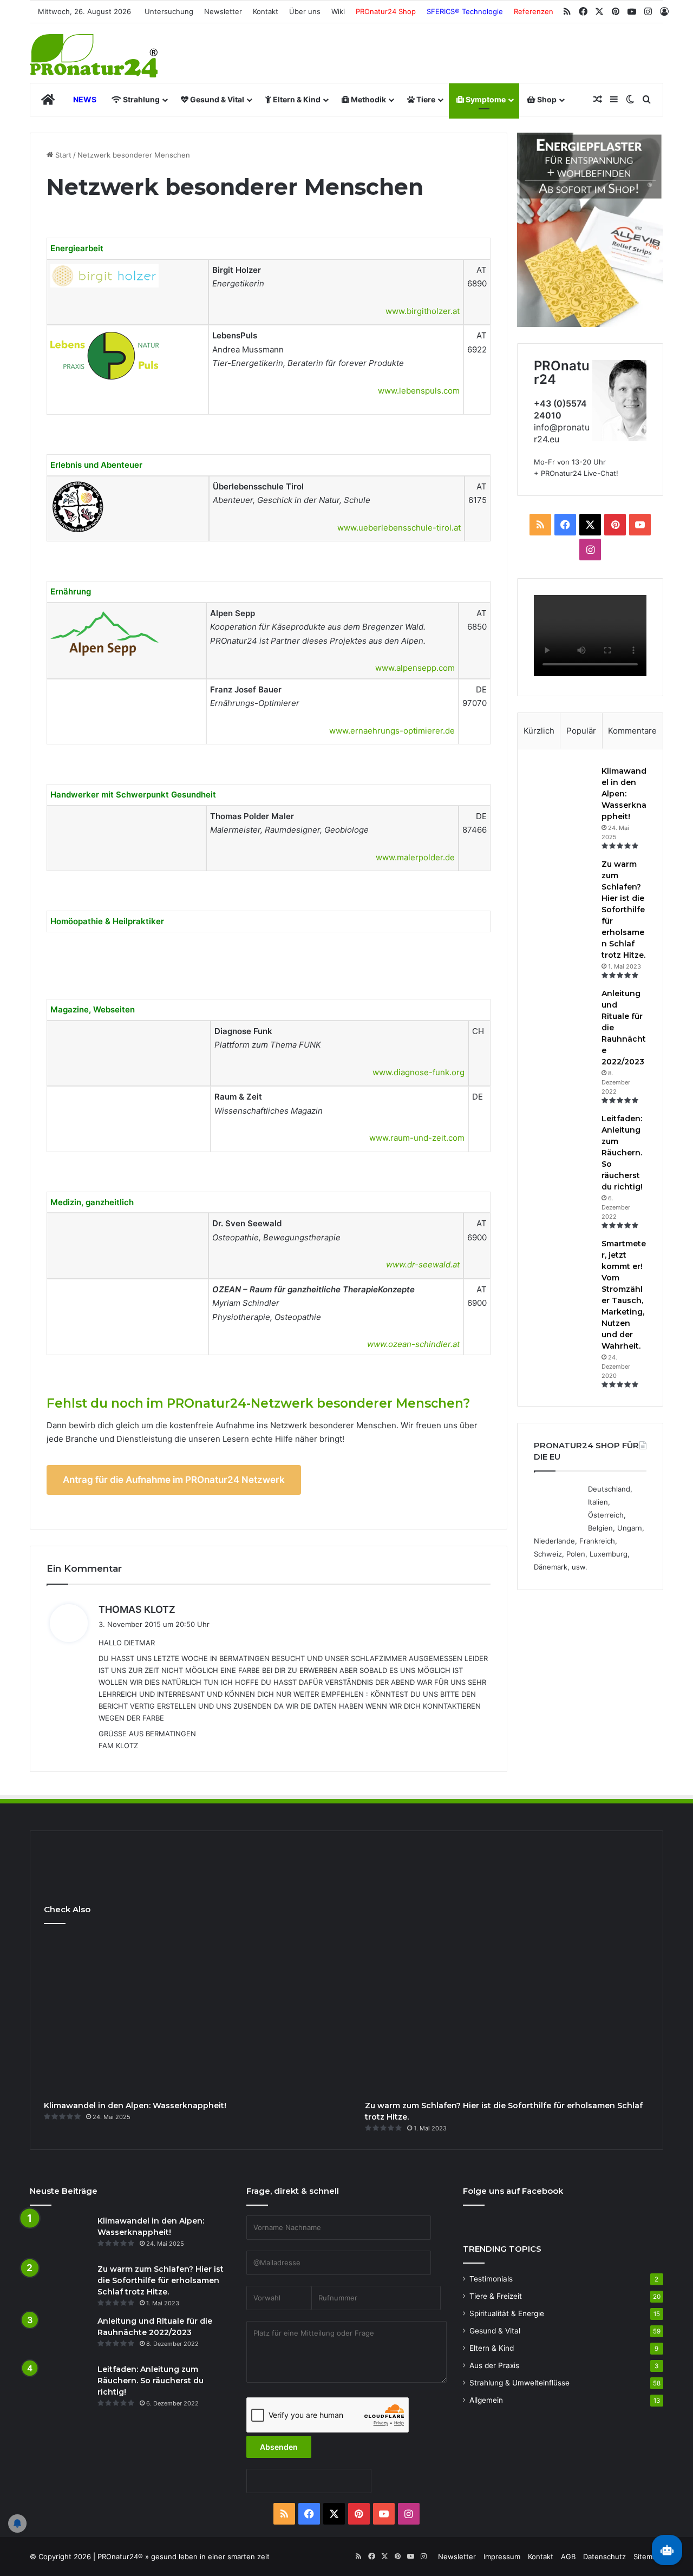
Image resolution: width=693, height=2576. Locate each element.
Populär (581, 730)
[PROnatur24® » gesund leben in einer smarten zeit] (94, 55)
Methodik (367, 99)
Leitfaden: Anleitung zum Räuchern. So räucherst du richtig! (622, 1153)
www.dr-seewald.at (423, 1264)
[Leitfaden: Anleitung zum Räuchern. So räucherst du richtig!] (563, 1133)
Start (62, 155)
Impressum (501, 2556)
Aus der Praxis (494, 2365)
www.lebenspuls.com (419, 390)
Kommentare (632, 730)
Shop (546, 99)
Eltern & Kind (296, 99)
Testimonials (491, 2278)
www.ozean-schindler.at (413, 1344)
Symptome (485, 99)
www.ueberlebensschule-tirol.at (399, 527)
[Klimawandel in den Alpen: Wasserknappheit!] (563, 786)
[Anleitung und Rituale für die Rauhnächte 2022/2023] (563, 1008)
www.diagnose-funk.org (418, 1072)
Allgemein (486, 2400)
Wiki (338, 11)
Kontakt (265, 11)
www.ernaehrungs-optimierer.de (392, 730)
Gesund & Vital (216, 99)
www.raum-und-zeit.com (417, 1138)
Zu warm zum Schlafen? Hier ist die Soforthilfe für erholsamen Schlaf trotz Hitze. (623, 909)
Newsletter (223, 11)
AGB (568, 2556)
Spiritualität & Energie (506, 2313)
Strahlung (140, 99)
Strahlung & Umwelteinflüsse (519, 2382)
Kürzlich (539, 730)
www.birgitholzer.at (422, 311)
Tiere (425, 99)
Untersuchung (169, 11)
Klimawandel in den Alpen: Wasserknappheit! (624, 793)
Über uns (305, 11)
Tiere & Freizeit (495, 2296)
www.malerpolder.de (415, 857)
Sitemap (647, 2556)
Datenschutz (604, 2556)
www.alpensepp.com (415, 668)
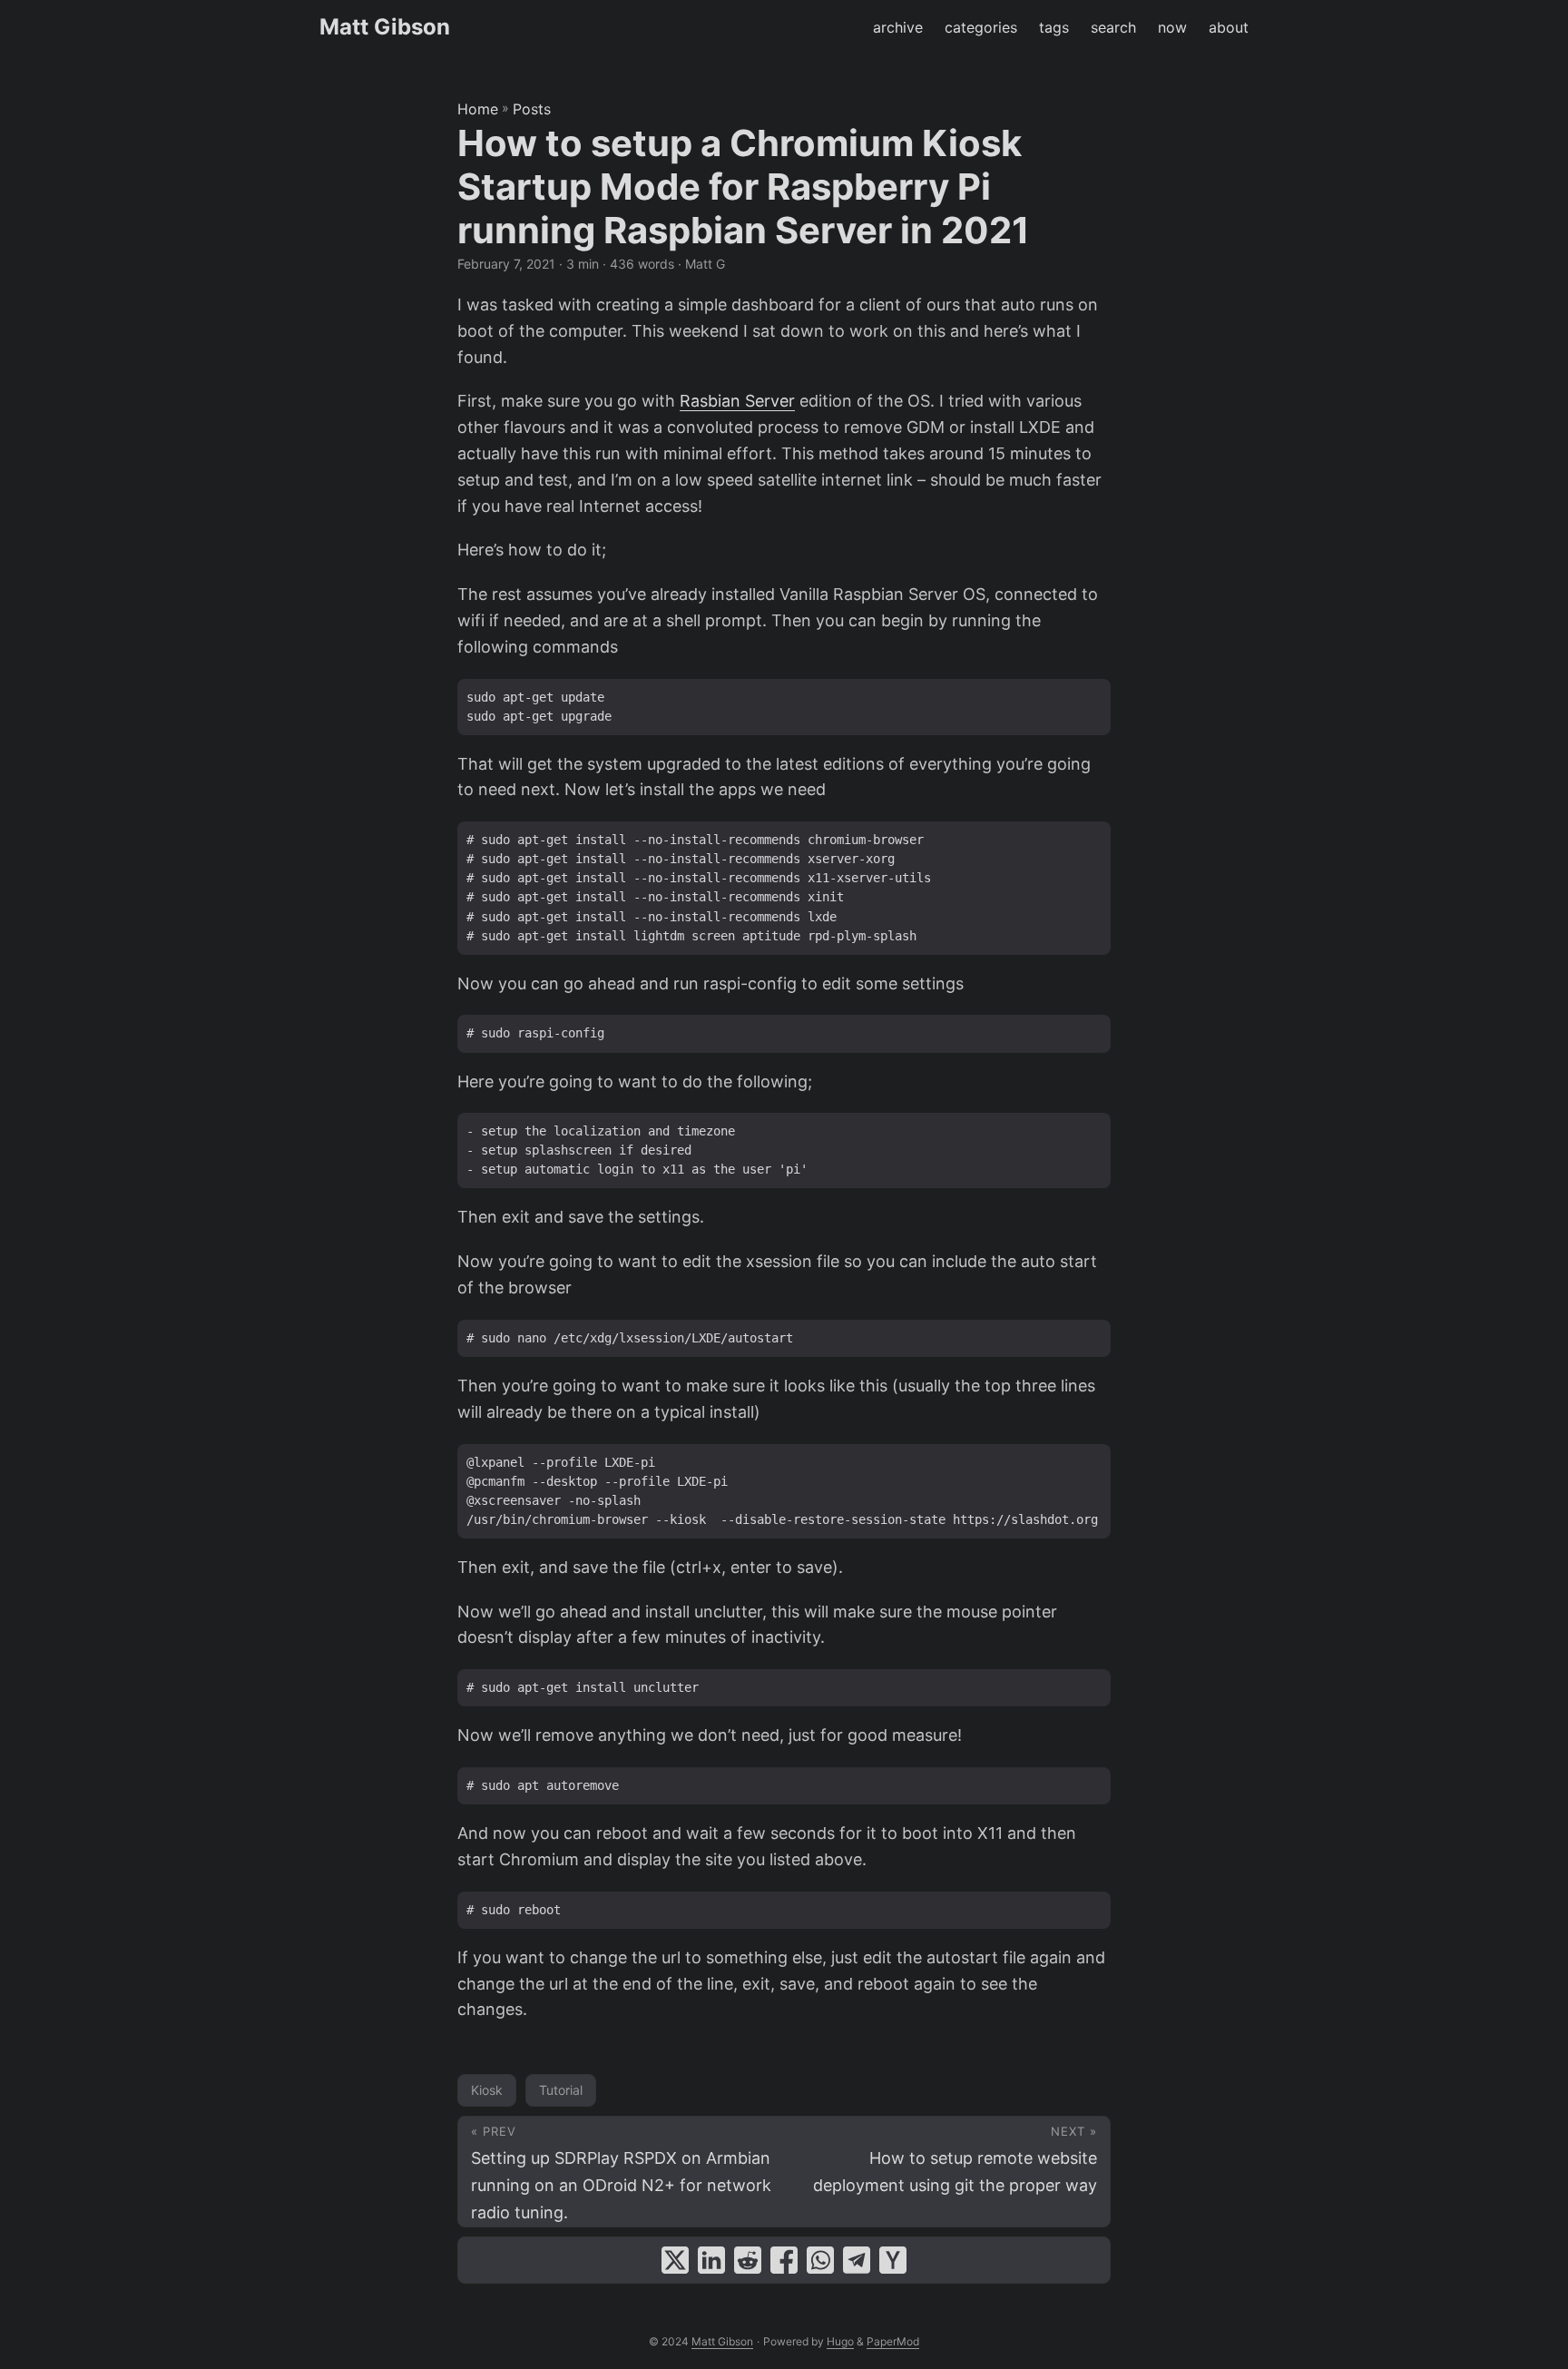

ABOUT THIS EXERCISE –
The string "richtig" may appear in the entries. Say how many lines contain it, as a bare number.

ANSWER –
2